No, he said he wouldn’t talk unless I came down there, partly because he wanted to see me and partly because he doesn’t trust talking on the phone. So I got in my truck and drove down. And here I am, seven years later.
When you started this reporting, did you think Bruno Jordan’s murder would eventually be solved?
Yes, I did, because of Phil Jordan’s clout. But that was my naivete. When you finish the book, you know what happened, you just don’t have the proof. That’s how the drug world works. There are some stones that can’t be upturned. Jesus, if the head of DEA intelligence, if he can’t pick up the phone and get the FBI or the CIA to help out–of course that was Jordan’s awakening. He thought he’d get help. I mean, he’s a guy who briefed Janet Reno! And none of that helped.
You haven’t always written these novelistic nonfiction books. What’s your career arc been like?
I actually used to work for a daily newspaper, and back in 1984 I just up and quit. I founded my own monthly news magazine [City Magazine], which was successful, but eventually not successful enough to survive a recession. And for the last decade, I’ve essentially lived my life as a freelancer, writing for magazines, writing books. I just finished a 250-word piece for GQ on a bar in El Paso that’ll get me $500. I made a decision to do what I wanted to do. The tradeoff is total insecurity, but I believe in the things I’m doing. In fact, a lot of times I’ll just go out and do the f–king story and then sell it once it’s done. I’m finishing up a story I’ve spent the last 18 months on that I haven’t submitted, a story about essentially a real-life Rambo, a professional narc. He’s killed three people, shot a bunch more and my story is about what this does to his head. When you’re in that world, he can’t find many people who can relate to that. So we started out as adversaries, because on a fundamental level he wants to keep information secret and I want to get it out. But I got down to that level of experience. He’s not a psychopath–what he is is a natural-born killer. He’s had two or three partners blown away already.
It seems like a dangerous story to be working on.
Well, it’s not as if I’m some tough guy. I like to garden and cook. But I’ve been working with and writing about this world for so long, it’s hard to leave–it’s a variation of Sy Hersh, with his sources in intelligences. People just keep showing up with suitcases full of stuff, of information. I didn’t set out to be the historian of the drug world; it was inadvertent. And I’ve always been attracted to the stories that go to the edge because the only way you can ever understand the middle is by going to the edge. It’s the way societies reveal themselves more when they’re under heavy stress, when they go to war. You could learn more about New York on September 12 [2001] than you could earlier that month, right?
Were there times working on “Down by the River” when you felt threatened? Or when you were threatened?

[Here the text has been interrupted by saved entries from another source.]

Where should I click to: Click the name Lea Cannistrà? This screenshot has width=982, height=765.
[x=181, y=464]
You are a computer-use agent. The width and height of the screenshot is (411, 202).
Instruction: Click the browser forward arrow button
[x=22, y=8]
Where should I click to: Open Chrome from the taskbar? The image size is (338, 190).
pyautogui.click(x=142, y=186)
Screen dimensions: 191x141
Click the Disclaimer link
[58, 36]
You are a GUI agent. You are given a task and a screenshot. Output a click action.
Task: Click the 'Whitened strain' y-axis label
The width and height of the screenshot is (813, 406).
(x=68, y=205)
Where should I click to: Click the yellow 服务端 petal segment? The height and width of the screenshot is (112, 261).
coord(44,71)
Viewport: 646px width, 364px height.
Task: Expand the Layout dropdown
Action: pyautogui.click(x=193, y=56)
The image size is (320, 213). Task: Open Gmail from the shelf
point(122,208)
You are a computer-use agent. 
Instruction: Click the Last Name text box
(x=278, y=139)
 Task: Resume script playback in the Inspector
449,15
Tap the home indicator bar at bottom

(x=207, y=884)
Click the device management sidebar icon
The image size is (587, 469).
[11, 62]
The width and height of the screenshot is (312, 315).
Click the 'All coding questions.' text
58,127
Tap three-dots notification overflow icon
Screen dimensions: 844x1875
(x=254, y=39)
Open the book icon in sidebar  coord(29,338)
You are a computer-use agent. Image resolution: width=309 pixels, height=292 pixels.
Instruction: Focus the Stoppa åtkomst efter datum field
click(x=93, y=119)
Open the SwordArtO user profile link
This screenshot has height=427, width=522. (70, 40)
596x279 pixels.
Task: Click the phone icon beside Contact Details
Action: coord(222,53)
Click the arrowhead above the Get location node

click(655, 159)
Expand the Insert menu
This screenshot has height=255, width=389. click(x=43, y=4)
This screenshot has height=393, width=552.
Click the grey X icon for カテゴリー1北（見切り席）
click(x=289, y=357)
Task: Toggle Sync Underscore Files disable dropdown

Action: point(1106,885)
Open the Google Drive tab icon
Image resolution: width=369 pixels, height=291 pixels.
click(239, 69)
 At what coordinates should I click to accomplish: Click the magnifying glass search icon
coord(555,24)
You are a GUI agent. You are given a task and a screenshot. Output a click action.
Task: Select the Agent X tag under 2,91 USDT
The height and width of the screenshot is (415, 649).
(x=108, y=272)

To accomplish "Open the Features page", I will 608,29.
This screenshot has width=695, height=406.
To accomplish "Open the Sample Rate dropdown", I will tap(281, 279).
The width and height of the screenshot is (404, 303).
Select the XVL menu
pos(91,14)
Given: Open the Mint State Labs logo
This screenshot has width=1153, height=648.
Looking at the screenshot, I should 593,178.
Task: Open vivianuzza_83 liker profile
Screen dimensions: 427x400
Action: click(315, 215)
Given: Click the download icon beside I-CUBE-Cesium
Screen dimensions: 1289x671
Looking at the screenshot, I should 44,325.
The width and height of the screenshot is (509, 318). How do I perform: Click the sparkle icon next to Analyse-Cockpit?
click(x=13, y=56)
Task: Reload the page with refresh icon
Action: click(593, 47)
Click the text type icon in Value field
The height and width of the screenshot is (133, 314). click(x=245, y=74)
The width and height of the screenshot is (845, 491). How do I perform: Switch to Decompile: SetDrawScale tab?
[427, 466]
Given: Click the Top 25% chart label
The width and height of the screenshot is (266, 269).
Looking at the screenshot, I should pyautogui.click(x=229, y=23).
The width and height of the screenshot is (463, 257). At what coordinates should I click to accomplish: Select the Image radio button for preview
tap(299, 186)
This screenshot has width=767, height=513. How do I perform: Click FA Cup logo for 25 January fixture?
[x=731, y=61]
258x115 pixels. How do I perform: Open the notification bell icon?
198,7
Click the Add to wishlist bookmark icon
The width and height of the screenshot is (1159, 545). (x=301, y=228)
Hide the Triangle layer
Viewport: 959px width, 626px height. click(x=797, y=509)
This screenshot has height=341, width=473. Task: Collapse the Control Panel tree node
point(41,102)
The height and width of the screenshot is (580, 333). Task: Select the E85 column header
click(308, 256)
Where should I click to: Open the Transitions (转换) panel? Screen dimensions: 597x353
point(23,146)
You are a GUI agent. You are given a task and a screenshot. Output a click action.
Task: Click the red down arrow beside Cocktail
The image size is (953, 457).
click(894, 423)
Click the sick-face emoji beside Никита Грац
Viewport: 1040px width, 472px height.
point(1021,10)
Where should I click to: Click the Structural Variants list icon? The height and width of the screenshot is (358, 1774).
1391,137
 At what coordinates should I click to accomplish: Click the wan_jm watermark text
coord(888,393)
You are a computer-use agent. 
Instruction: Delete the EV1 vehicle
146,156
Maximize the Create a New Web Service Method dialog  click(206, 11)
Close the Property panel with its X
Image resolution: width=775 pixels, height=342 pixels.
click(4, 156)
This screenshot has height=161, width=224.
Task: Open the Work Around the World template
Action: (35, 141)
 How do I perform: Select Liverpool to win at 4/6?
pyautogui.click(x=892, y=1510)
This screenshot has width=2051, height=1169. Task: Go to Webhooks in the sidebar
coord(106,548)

There were times when technically I was in danger. But when you’re on a story, everything becomes calculation. Objective danger simply becomes an obstacle. I learned years ago I could do things on a story I simply wouldn’t do on my own. At one point, the DEA told me there was a contract on me, but I don’t know if that was true. I mean, if it was a serious contract, logically I’d be dead. I just thought to hell with it–I’m gonna finish it.
Did this book change your views about the war on drugs?
The book takes no position. Partially that’s out of good manners–I’m not going to use Bruno Jordan’s body as a pulpit. But interdiction is a failure. What we’ve accomplished during the last 30 years is to make every drug more available and cheaper. Now, Phil Jordan still believes in what we call the war on drugs. And he’s a friend of mine; I just think the game isn’t worth the candle. And I also think we’re helping to destroy Mexico by creating a huge new power base that’s an enemy of civil society. It’s hard to find a good argument against legalization. Besides, we’re a drug nation anyway. There are drug trades advertised on TV every night. And, let’s be real, if there’s a dangerous drug in our society, it’s alcohol. We don’t have shelters full of battered women because of illegal drugs. There’s no woman with a black eye because her old man had a joint on Saturday night.